The Weekly Pulse is my content curation and my highlights from readings, books, podcasts, insights, and everything I discovered during the week.
So, let’s go with some discoveries from the week!
#1 – Are We Raising Unhelpful, Bossy Kids? Here’s The Fix
#2 – The Hidden Traps in Decision-Making
#3 – It’s Okay to Be Good and Not Great
Are We Raising Unhelpful, Bossy Kids? Here’s The Fix
Source: Scientific American
Author: Scott Barry Kaufman
Psychologist Lucia Alcala conducted a study showing that many parents exclude their toddlers and younger children from doing household chores, creating a negative effect. Alcala observed in an experiment with a model grocery store that some siblings excluded others from the task of finding an efficient store route, which discouraged younger children from helping.
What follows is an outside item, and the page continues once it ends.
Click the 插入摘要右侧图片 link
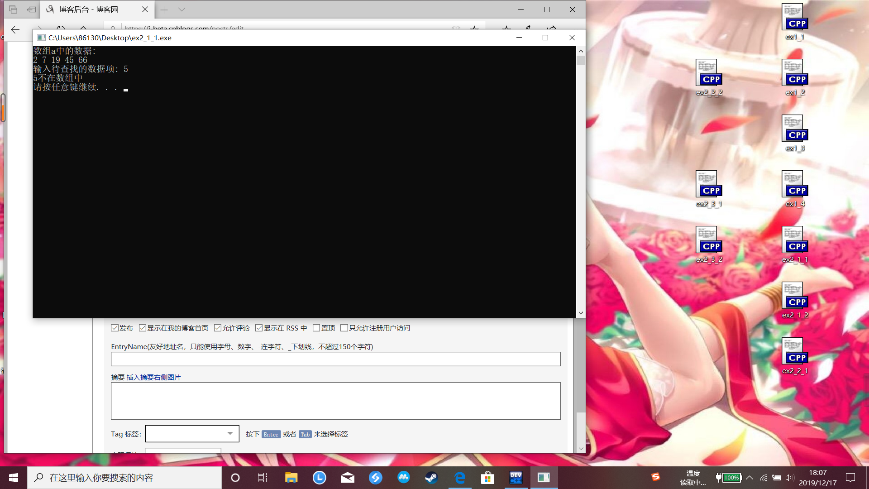This screenshot has height=489, width=869. (x=153, y=377)
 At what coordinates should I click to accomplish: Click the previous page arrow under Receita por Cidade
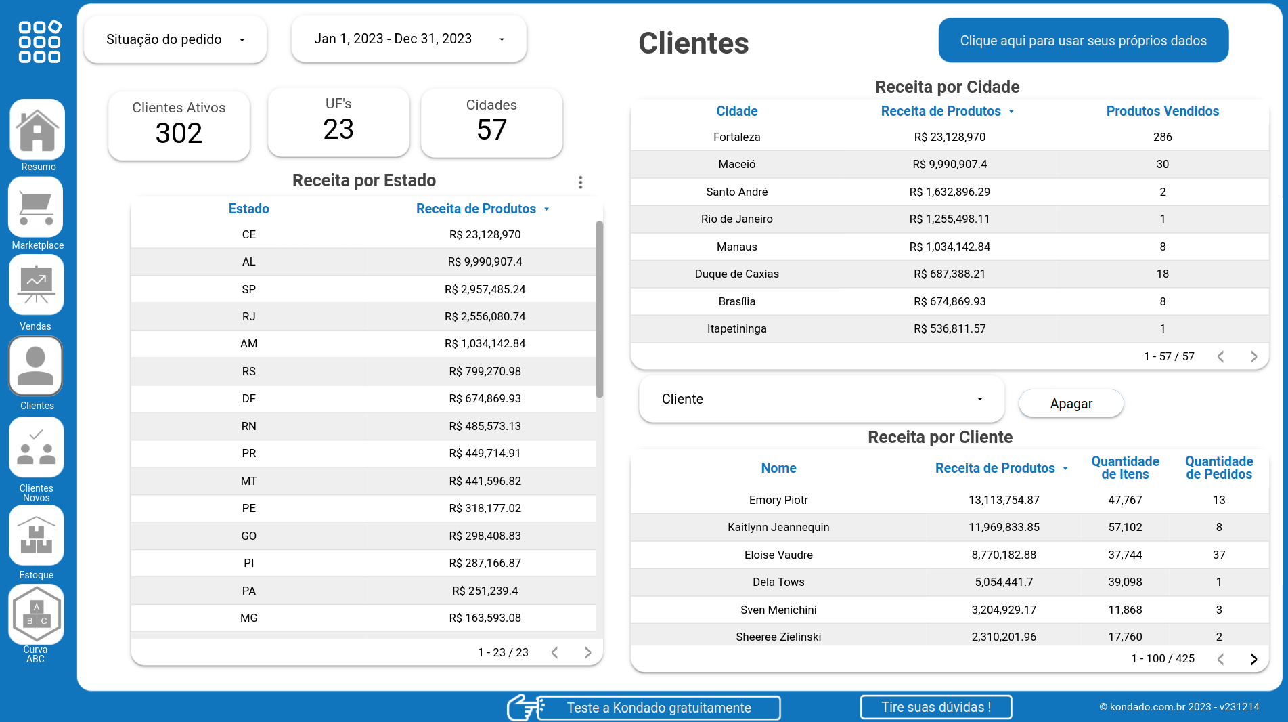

Alcala sees similarities between this phenomenon and how young kids try to help their parents. Anthropologist David Lancy describes how parents in other cultures welcome young children into family chores and work as part of their “chore” curriculum, which teaches children how to help and work as a team.
Instead of waiting for their child to choose their own method of helping, parents in other cultures proactively enlist their child’s help in tiny subtasks on a regular basis.
The Hidden Traps in Decision-Making
Source: Harvard Business Review
Author: John S. Hammond, Ralph L. Keeney, and Howard Raiffa
Making good decisions is essential for success in business, and bad decisions can be damaging to a career or business. Poor decisions often have their roots in the way decisions are made, but sometimes they result from flaws in the decision-makers thinking.
These psychological traps are especially hazardous to executives. To make sound decisions, management can learn to understand these traps and compensate for them. In this article, several psychological traps are explained, including the status-quo trap, the sunk-cost trap, the framing trap, and the overconfidence trap.
For each trap, the author provides techniques that take into account human biases to ensure decision-making is more reliable.
It’s Okay to Be Good and Not Great
Author: Brad Stulberg
Most people want results now. But generally speaking, results don’t work like that. Our society celebrates “optimization.”
So it’s only natural that we would want to optimize ourselves. But our brains don’t work like computers. Perhaps one of the most detrimental consequences of digital technology is the illusion of connection.
We think that if we can tweet, post, text, e-mail, or even call someone, we’re good.